Stuff Brian Uses

I’m always curious what software and hardware other people use, so I thought I would leave this out here as a reference.


  • 15-inch MacBook Pro with Retina display
  • 2.6GHz Intel Core i7
  • 16GB DDR3
  • 1TB PCIe SSD


  • ASUS P8Z77 WS Motherboard
  • Intel Xeon E3 1245 V2 Processor
  • 4 x 8GB DDR3 1600M MHz Memory (32GB Total)
  • ASUS GeForce GTX 960
  • 1 x 120GB Intel X-25M SSD
  • 2 x 2TB Hitachi 7200RPM HDDs
  • Philips BDM4065UC 40″ 4K Monitor (in Picture by Picture mode with DisplayPort, MiniDP, HDMI, and HDMI-ML inputs for 4x monitors on 1 screen!)


  • VMWare ESXi
    • I use ESXi 5.5 and 6.0 for my test lab.
  • VMWare Workstation
    • I use Workstation for my local VM’s on my Windows workstation.
  • VMWare Fusion
    • I use Fusion for my local VM’s on my MacBook Pro.
  • Veeam Backup and Replication
    • Used for backups of my ESXi-based test lab.
  • SQL Backup and FTP
    • Great little back-up utility for really simple automated SQL Server backups.
  • DropBox
    • Doesn’t everyone use this?
  • UltraEdit
    • Probably the best text editor available.  It has a great tabbed interface and will open files that are many GB in seconds.  I use it on both my Mac and Windows boxes.
  • Notepad++
    • If you don’t want to spend the money on UltraEdit, Notepad++ is the next best thing.  The downside to Notepad++ is that there is no Mac version.
  • Remote Desktop Manager
    • There are a lot of options for remote desktop management.  I’ve tried a variety of them, but I still prefer RDM the most.  It has a great tabbed interface and stores passwords in a local encrypted file.  It also has a Mac version and an import/export that works between Windows and Mac.  While there is an Enterprise version with a client/server setup, I just use the regular version.  It interfaces with Dropbox so that I have all of my connections on all of my computers.
  • Splashtop Personal
    • RDP works at some clients, but often times its blocked.  Splashtop has yet to fail behind a single client firewall, though I’m sure I’ll eventually find a place that blocks it.
  • SnagIt
    • If you see a screenshot on this blog…it was taken with SnagIt.  It has really simple tools to add annotations and borders.  It also does a great job for Webinars.
  • Rufus
    • This is a great tool for creating bootable thumb drives.  I won’t say I use it all the time, but if you are setting up a new server or reloading a laptop, it does a great job of creating bootable thumb drives in a hurry.

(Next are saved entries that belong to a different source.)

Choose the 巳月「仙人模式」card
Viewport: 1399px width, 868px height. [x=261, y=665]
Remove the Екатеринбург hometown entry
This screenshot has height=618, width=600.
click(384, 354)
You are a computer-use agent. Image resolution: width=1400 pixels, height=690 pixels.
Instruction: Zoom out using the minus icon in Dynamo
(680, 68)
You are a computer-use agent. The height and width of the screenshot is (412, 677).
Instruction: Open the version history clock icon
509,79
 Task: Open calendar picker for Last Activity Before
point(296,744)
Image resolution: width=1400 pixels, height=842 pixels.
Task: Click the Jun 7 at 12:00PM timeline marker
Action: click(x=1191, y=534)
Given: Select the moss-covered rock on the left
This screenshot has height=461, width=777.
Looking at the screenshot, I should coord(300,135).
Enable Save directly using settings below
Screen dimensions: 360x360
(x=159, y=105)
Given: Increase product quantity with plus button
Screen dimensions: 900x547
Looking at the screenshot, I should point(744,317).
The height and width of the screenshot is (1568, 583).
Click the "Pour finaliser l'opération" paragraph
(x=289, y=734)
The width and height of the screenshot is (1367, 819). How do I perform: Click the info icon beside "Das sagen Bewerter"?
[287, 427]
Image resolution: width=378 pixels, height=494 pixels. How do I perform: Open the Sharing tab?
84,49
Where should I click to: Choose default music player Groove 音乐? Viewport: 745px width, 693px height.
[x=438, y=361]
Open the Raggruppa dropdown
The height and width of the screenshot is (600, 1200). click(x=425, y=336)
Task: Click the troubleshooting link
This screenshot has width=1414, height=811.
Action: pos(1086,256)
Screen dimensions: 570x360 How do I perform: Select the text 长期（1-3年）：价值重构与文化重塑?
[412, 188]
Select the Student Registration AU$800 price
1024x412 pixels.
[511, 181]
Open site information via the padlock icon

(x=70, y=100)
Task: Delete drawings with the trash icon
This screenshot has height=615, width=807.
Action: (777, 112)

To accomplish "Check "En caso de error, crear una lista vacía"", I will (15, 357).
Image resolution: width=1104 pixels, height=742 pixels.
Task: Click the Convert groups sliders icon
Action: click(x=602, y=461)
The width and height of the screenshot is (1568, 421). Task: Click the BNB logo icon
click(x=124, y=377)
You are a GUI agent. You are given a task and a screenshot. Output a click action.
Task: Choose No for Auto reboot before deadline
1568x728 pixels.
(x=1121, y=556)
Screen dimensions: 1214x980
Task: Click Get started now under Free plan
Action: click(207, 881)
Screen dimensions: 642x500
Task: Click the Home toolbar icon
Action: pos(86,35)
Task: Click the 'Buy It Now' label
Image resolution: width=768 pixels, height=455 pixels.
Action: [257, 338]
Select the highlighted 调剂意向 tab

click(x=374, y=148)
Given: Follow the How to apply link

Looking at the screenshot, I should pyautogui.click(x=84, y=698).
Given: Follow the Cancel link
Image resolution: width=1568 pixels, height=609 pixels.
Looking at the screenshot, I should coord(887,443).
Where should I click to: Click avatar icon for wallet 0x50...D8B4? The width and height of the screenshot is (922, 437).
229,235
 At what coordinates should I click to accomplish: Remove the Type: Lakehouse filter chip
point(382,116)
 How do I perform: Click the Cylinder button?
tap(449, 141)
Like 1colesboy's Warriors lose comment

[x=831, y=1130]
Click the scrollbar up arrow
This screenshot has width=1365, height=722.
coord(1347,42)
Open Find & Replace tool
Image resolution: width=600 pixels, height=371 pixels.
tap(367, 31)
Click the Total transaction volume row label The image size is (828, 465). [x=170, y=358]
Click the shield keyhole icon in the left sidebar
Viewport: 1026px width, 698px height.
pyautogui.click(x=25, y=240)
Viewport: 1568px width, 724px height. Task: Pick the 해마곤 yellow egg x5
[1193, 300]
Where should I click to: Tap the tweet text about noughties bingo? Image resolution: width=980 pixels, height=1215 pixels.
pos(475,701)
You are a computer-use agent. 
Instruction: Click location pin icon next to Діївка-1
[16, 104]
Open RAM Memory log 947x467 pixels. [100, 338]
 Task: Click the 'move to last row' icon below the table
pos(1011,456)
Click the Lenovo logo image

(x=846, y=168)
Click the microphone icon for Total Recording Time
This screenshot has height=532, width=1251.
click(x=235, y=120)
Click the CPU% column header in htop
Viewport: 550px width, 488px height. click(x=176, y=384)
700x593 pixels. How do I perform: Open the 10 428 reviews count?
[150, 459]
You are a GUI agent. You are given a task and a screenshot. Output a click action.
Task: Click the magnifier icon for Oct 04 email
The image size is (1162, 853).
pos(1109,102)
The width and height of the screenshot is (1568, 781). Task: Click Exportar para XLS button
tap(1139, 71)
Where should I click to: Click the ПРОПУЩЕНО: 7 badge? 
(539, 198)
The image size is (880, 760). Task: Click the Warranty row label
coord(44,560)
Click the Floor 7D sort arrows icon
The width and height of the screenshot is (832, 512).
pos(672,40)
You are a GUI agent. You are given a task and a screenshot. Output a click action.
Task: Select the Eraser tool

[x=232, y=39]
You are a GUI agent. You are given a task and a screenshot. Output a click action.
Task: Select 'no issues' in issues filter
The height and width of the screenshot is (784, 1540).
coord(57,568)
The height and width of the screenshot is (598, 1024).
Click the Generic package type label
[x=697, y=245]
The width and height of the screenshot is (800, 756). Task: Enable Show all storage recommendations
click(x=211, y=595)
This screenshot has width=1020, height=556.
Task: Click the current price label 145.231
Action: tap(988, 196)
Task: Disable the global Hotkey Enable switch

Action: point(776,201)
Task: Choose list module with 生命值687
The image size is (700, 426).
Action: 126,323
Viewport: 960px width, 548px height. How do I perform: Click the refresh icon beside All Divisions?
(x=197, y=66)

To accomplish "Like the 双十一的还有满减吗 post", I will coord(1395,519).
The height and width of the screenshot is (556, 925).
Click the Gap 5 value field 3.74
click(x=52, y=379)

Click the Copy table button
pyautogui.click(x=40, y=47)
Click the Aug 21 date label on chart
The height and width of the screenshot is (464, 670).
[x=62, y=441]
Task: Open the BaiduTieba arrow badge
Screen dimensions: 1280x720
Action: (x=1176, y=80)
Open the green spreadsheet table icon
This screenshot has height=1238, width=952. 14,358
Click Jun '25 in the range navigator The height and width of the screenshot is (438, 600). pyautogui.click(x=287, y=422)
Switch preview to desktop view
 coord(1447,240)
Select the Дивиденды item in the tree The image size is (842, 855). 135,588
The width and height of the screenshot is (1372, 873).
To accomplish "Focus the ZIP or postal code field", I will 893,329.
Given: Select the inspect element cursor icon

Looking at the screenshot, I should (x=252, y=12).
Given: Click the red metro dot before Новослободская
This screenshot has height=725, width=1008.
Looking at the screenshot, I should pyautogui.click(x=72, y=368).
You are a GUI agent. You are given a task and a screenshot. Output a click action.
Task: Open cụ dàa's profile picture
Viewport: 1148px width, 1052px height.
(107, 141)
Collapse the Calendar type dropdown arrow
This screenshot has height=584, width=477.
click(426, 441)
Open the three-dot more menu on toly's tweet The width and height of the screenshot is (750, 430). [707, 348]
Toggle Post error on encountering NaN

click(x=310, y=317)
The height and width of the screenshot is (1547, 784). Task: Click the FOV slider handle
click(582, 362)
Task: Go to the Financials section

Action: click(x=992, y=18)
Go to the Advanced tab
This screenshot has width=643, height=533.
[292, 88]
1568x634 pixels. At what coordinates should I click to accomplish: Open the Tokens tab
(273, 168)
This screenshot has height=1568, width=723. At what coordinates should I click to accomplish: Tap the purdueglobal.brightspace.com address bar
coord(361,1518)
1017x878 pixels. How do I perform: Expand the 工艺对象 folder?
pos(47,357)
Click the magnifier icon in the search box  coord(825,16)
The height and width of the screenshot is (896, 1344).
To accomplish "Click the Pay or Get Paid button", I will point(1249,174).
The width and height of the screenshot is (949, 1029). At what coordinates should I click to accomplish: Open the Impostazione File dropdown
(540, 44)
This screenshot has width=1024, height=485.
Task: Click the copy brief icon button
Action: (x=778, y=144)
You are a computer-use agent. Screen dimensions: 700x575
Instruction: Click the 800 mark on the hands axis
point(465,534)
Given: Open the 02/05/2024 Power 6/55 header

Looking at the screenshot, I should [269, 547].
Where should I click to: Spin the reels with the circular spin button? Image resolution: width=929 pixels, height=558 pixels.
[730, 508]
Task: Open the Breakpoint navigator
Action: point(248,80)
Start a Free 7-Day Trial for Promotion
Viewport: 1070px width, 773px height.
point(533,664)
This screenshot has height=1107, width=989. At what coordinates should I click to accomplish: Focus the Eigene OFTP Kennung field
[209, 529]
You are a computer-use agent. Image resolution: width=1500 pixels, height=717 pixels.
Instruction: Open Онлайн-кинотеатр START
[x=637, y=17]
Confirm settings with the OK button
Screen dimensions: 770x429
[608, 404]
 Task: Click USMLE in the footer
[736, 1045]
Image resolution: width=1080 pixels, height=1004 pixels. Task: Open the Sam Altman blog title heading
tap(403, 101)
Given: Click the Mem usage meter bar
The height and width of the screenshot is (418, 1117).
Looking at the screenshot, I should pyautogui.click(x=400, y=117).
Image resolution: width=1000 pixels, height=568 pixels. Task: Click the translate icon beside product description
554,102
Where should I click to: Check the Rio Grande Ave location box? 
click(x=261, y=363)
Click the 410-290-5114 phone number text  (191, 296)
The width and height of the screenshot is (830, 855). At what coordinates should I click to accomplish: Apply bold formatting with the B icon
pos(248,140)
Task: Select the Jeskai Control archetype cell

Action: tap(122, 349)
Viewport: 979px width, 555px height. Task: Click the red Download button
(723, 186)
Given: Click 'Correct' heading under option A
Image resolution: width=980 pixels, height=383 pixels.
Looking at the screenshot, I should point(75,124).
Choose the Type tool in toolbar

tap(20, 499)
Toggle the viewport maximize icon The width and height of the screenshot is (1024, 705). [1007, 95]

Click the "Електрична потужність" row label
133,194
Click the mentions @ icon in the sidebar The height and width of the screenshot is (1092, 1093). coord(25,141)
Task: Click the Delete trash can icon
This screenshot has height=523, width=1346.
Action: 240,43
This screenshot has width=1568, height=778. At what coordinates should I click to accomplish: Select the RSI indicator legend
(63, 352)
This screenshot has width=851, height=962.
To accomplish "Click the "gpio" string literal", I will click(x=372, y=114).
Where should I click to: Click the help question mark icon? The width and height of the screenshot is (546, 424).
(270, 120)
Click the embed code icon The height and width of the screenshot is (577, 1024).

  1. You should look into Nextcloud for self-hosting cloud storage.

    Can you do a build guide on a mail server? Preferably something virtualized and linux based.

    • Brian Marshall
      July 16, 2018 - 10:10 pm

      There are a lot of guides out there on doing a mail server. The biggest problem is that if you are hosting it at home, virtually all home ISP’s are blacklisted from e-mail hosting. Too much risk for spam if you didn’t configure your relay correctly.